The service is partly based on this Keepasspopular open source password manager, but as Muller points out, KeePass was never built for them. KeePass itself is already widely popular among tech groups, but it essentially creates a single static file where credentials are securely stored, he said. It can easily be shared between team members, but so there’s no way to easily control who has access to it and audit (or revoke) access, among other things.
“What we wanted was more cooperation, more security and more control,” Muller said. “By control I mean: How do we install it behind a firewall on a server we manage? How can we communicate this? How do we share passwords, secrets, and all kinds of credentials in detail?”
Over the past few years, the team has added features such as native desktop apps, password expiration and rotations, a tool to retrieve two-factor authentication codes, and role-based access control for using Passbolt’s own user interface.
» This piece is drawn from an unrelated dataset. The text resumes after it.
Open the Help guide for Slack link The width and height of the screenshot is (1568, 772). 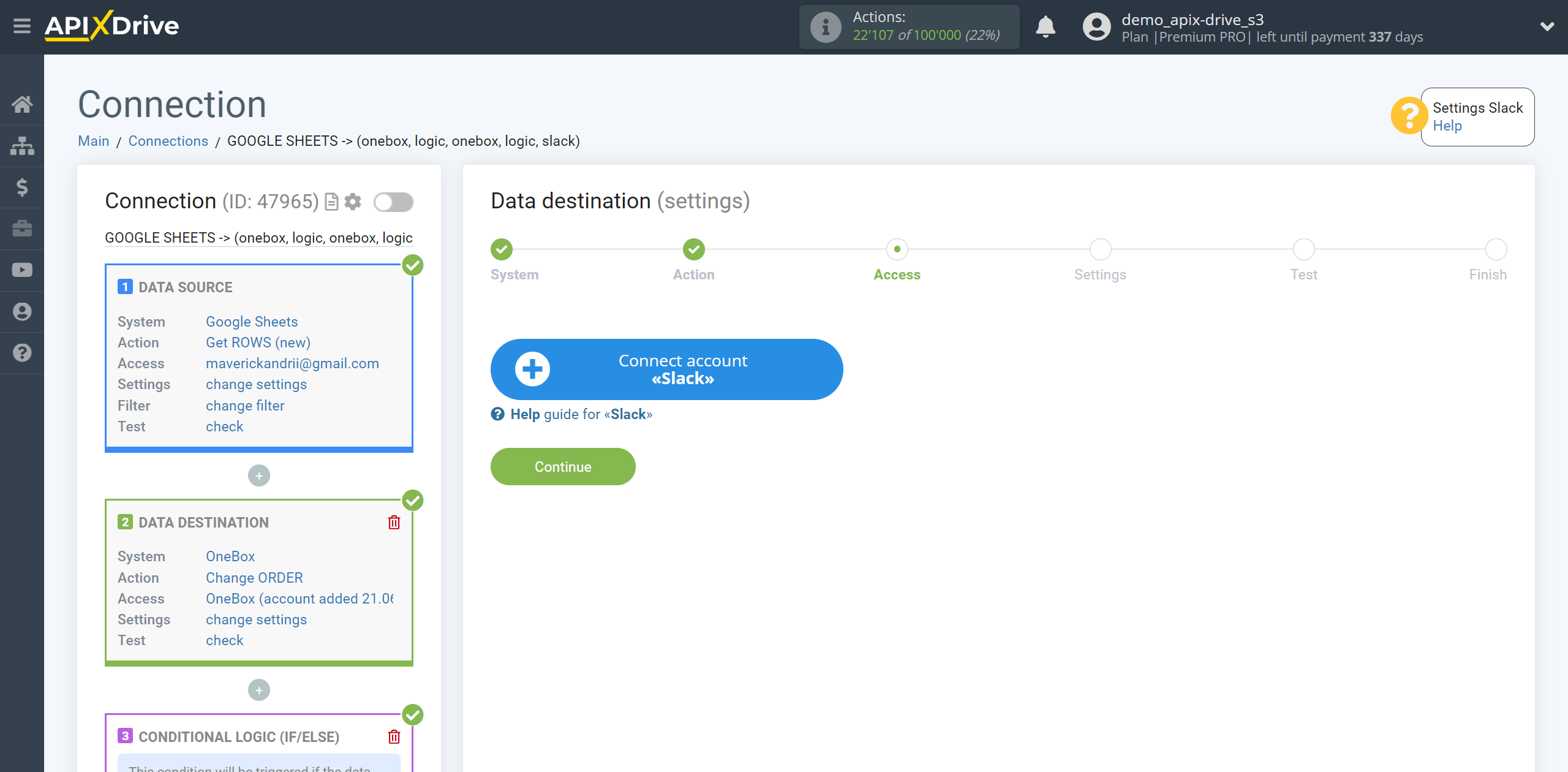[581, 414]
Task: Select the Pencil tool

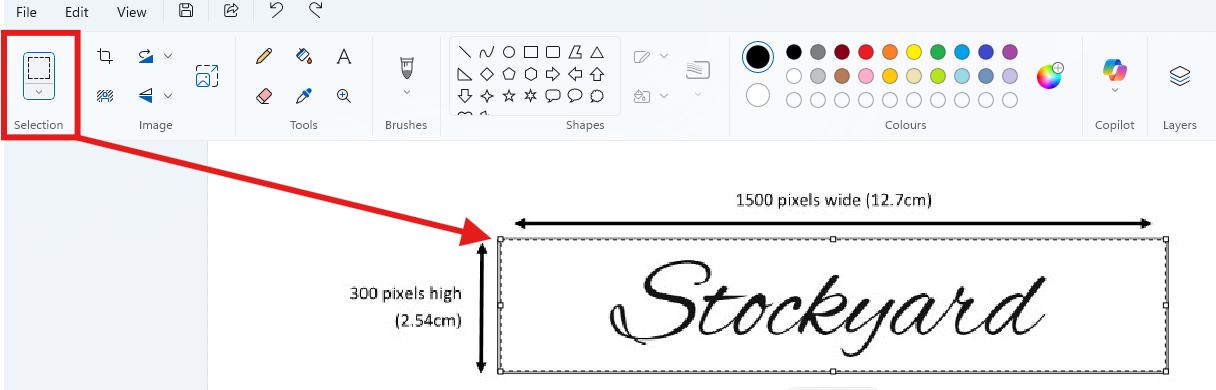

One of the next features on the horizon is support for managing toggle switches.
In the long term, the Passbolt team would like to challenge more enterprise-centric Privileged Access Management (PAM) services like CyberArk, Muller told me.
Today, Passbolt offers a free community edition that users can host themselves, as well as a self-hosted Pro edition ($49/month for 10 locations) with LDAP provisioning, single sign-on support, activity logs, and additional features. more. Like many other open source projects, Passbolt offers a hosted solution (starting at $54 per month for 10 locations).
About 38,000 teams use the free version, while 2,000 teams pay for Passbolt services. The majority of users (75%) choose to be self-hosted.
As Müller emphasized, the code is regularly audited and Passbolt is SOC2 Type II certified.
Passbolt, which is based in Luxembourg and currently has around 30 employees, actually reached profitability in the summer of 2024. But the team still decided to increase to take advantage of the current growth and to answer the feature requests of their users.
The company’s Series A round was led by the Netherlands Airbridge Equity Partners. Existing investors Expon Capital’s Digital Technology fund, ScaleFund, seed farmer, is dedicatedBondi Capital, Carricha Capital and LBAN It also participated with angel investors such as Christophe Bianco (co-founder of Excellium Services) and Xavier Buck (co-founder of Datacenter Luxembourg).
“Legacy password managers like KeePass or Bitwarden and Privileged Access Management solutions like CyberArk are lacking for today’s cross-functional, distributed and agile teams,” said Rick van Boekel, managing partner at Airbridge Equity Partners. “Passbolt’s organic traction across industries validates the demand for a more collaborative, enterprise-grade solution, and their impressive SaaS metrics prove that Passbolt users are satisfied with the solution offered.”